Dr Charles Tannock

Member of the European Parliament for London

Conflict diamond scheme should be extended to other resources to help end Congo bloodshed

20th November 2008

Kimberley process a good model, says MEP

A successful international scheme designed to end the trade in ‘blood diamonds’ should be extended to cover other mineral resources as a way of curtailing the current bloodshed in eastern Democratic Republic of Congo, Conservative foreign affairs spokesman in Brussels Dr Charles Tannock MEP said today.

Dr Tannock said the so-called Kimberley process – a partnership between governments and industry to prevent militias selling diamonds to pay for arms – could be more widely applied to DRC’s wealth of natural resources.

Dr Tannock said that since access to mineral resources was at the heart of the complicated conflict in DRC, a certification system like the Kimberley process would enable business and consumers to know that they have not inadvertently funded civil conflict.

Dr Tannock said that such a move would also raise ethical standards in Africa.

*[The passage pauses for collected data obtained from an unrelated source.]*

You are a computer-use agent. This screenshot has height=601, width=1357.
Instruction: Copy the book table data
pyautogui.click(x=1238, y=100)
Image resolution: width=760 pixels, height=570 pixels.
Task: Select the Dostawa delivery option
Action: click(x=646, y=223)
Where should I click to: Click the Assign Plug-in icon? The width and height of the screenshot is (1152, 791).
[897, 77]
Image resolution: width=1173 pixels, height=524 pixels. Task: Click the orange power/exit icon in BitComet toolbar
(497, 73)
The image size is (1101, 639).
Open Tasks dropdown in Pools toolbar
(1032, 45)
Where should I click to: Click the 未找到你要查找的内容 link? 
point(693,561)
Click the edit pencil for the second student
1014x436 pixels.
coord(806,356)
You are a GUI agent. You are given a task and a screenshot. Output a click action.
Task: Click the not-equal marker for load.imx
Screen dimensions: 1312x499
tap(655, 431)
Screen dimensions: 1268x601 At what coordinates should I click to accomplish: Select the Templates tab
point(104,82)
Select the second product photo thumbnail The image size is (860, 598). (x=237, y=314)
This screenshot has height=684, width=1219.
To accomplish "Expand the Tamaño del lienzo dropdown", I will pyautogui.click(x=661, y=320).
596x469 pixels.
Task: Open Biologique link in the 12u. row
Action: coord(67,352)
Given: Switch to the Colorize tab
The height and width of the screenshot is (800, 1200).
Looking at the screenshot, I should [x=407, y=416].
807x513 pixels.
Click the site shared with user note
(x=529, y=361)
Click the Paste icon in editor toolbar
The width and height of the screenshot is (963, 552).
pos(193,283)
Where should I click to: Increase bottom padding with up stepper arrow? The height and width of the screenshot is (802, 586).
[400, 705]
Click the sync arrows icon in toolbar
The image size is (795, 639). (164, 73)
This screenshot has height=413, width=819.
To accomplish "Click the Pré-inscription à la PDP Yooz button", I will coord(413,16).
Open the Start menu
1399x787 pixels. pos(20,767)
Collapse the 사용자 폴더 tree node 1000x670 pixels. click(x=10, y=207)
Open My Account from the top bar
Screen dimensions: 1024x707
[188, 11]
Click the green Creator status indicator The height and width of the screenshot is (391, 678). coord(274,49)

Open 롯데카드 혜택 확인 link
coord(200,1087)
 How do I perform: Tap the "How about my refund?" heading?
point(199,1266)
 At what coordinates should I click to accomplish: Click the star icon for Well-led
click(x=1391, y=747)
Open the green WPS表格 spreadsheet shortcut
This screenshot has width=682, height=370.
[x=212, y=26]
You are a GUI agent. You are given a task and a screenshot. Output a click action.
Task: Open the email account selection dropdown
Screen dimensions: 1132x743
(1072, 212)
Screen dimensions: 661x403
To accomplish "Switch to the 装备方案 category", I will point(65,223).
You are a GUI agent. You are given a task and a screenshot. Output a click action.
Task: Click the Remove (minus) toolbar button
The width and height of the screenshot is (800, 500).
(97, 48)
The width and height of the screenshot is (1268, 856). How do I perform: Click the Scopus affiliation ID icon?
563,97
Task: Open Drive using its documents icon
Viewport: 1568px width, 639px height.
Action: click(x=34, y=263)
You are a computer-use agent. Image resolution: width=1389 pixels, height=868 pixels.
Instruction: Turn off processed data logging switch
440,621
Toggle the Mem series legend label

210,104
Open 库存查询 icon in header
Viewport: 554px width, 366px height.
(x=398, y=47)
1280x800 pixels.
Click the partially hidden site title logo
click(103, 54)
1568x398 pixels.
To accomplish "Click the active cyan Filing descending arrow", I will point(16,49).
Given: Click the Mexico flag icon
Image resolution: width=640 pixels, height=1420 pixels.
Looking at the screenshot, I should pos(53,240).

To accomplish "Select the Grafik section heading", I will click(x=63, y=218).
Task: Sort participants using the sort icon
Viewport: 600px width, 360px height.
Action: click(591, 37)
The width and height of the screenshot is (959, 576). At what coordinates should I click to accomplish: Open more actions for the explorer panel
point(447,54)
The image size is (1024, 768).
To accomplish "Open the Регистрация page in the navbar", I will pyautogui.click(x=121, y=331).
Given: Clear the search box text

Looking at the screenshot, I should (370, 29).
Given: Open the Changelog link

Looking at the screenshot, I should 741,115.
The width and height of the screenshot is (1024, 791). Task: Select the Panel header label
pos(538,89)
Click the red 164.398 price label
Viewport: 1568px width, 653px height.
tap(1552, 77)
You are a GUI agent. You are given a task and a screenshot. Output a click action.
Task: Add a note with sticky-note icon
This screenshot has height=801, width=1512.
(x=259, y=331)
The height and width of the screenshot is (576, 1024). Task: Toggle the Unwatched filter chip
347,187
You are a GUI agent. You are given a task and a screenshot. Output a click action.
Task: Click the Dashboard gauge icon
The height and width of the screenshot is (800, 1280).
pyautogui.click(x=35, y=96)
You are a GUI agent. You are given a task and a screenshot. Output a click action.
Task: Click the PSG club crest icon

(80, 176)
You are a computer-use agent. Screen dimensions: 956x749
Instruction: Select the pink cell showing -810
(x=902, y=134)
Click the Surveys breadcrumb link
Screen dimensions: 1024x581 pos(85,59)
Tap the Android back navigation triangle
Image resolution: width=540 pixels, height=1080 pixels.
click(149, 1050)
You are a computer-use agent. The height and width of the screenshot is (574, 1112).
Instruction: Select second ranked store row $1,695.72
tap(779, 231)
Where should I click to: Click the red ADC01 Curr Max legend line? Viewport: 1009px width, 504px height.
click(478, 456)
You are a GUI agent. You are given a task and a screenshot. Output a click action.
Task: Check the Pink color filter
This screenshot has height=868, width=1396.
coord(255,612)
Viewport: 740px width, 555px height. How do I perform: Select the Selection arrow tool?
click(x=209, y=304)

He called on the People’s Republic of China, which has made substantial investments in mineral extraction in Africa, to take more corporate social responsibility in this regard.

He also urged more support among consuming countries for the Extractive Industries Transparency Initiative, a plan pioneered by the UK which seeks to address problems of accountability and transparency.

Dr Tannock is to raise his concerns with the Council of Ministers in the form of a written parliamentary question after speaking in today's debate.

Dr Tannock said:

“The Kimberley process has been very successful in combating the scourge of blood diamonds.

“The model of the Kimberley process could be applied more widely to cover other natural resources, especially in DRC which has such huge mineral wealth.

“The rush to exploit DRC’s resources is fuelling this conflict. Implementing a certification model similar to the Kimberley process could help to bring an end to the bloodshed.

“Ethical concerns are increasingly important for businesses and consumers so taking a step like this makes a lot of sense.

“I hope China, which has invested so heavily in mineral extraction in DRC and other countries, will realize that it has a responsibility to ensure that its own actions are not contributing to civil strife.”